Thursday, October 20, 2011

On This Day in History

c/o MacArthur Memorial, via AltDaily
1803 – The U.S. Senate ratified the Louisiana Purchase, acquiring 828,000 square miles originally claimed by France for less than three cents per acre (equivalent to 42 cents per acre today).

Ultimately 15 States would be carved from the area. Also of note, Napoleon Bonaparte said of the exchange, "This accession of territory affirms forever the power of the United States, and I have given England a maritime rival who sooner or later will humble her pride."

1818 – The Convention of 1818 was signed between the United States and the United Kingdom. Most importantly, Article II of the agreement established the 49th parallel as the border between the U.S. and Canada. It hasn't moved an inch after 193 years, and unlike our neighbors to the south, Canadians have no problem respecting our mutual border whatsoever.

1944 – General Douglas MacArthur (pictured) fulfilled his "I shall return" promise when the Battle of Leyte commenced in the Philippines. The Allies reclaimed the islands from the Japanese by New Year's Eve, and World War II would be decided nine months later. The good guys won.

1946 – Lewis Grizzard, a distinguished writer and humorist known for his commentary and Southern demeanor, was born in Fort Benning, Georgia. He was inflicted with a congenital heart defect from birth and died from complications of his fourth heart-valve surgery in 1994. "I Haven't Understood Anything Since 1962 and Other Nekkid Truths" is one of my all-time favorites.

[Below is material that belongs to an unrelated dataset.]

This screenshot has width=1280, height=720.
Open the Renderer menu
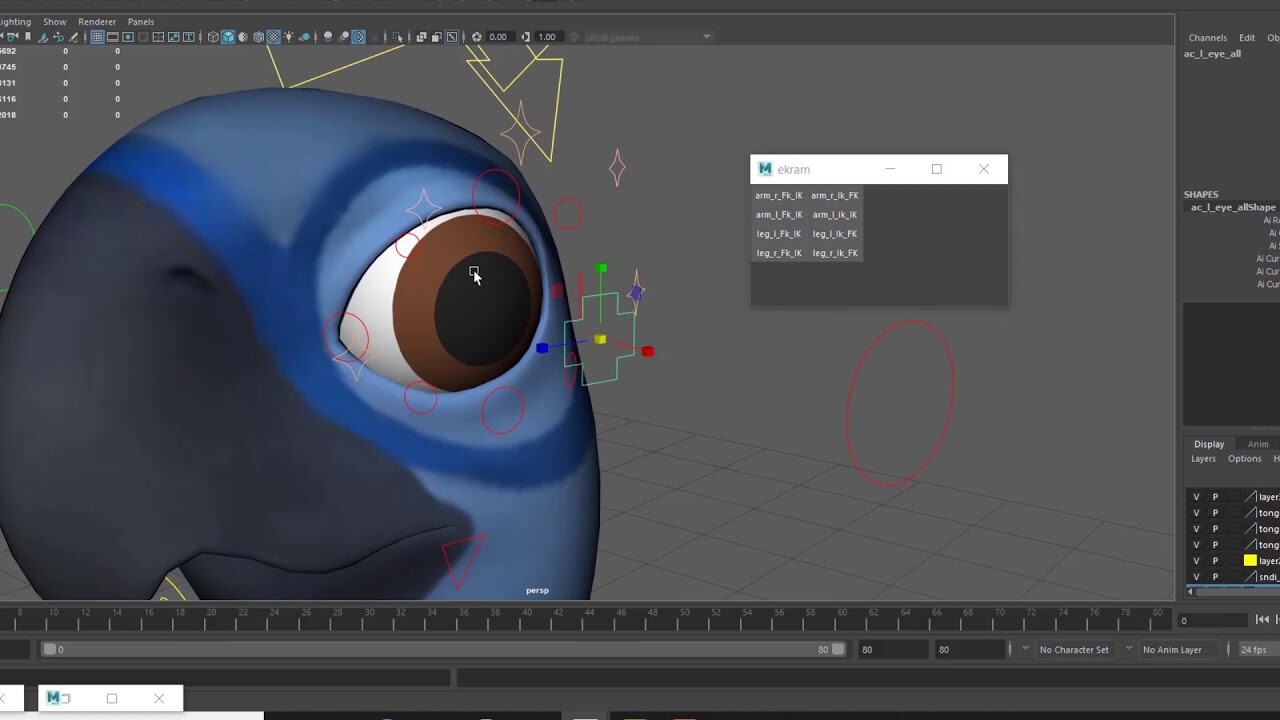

1950 – Tom Petty, one of our finest singer-songwriters, was born in Gainesville, Florida. His music, both solo and collaborative, has sold a combined 60 million units worldwide since he debuted (with the Heartbreakers) in 1976.

1967 – A brief motion picture of an unidentified subject purported to be "Bigfoot" was filmed by two men in the Six Rivers National Forest in the northwestern-most corner of California. Known as the Patterson-Gimlin film, its veracity still remains open to debate.

1973 – Designed by acclaimed Danish architect Jørn Utzon, the Sydney Opera House opened to the public for the first time at Bennelong Point in New South Wales, Sydney, Australia. Declared a UNESCO World Heritage Site in 2007, the SOH remains one of the most distinctive buildings and one of the most famous performing arts centers in the world.

1977 – Just three days after the release of their fifth album, Street Survivors, a plane carrying Lynyrd Skynyrd crashed in Gillsburg, Mississippi, killing lead singer Ronnie Van Zant, guitarist Steve Gaines and backup singer Cassie Gaines, along with three other non-members of the band.

Skynyrd reformed 10 years later for a reunion tour with lead singer Ronnie Van Zant's younger brother as the new frontman, a position Johnny holds to this day. Although lead/rhythm guitarist Gary Rossington is the only founding member who remains with Skynyrd, thousands still show up to see the Kings of Southern Rock every time they play. To date, the band has sold nearly 30 million units in the U.S. alone.

Information initially obtained from Wikipedia; confirmed and revised (when necessary) through various sources.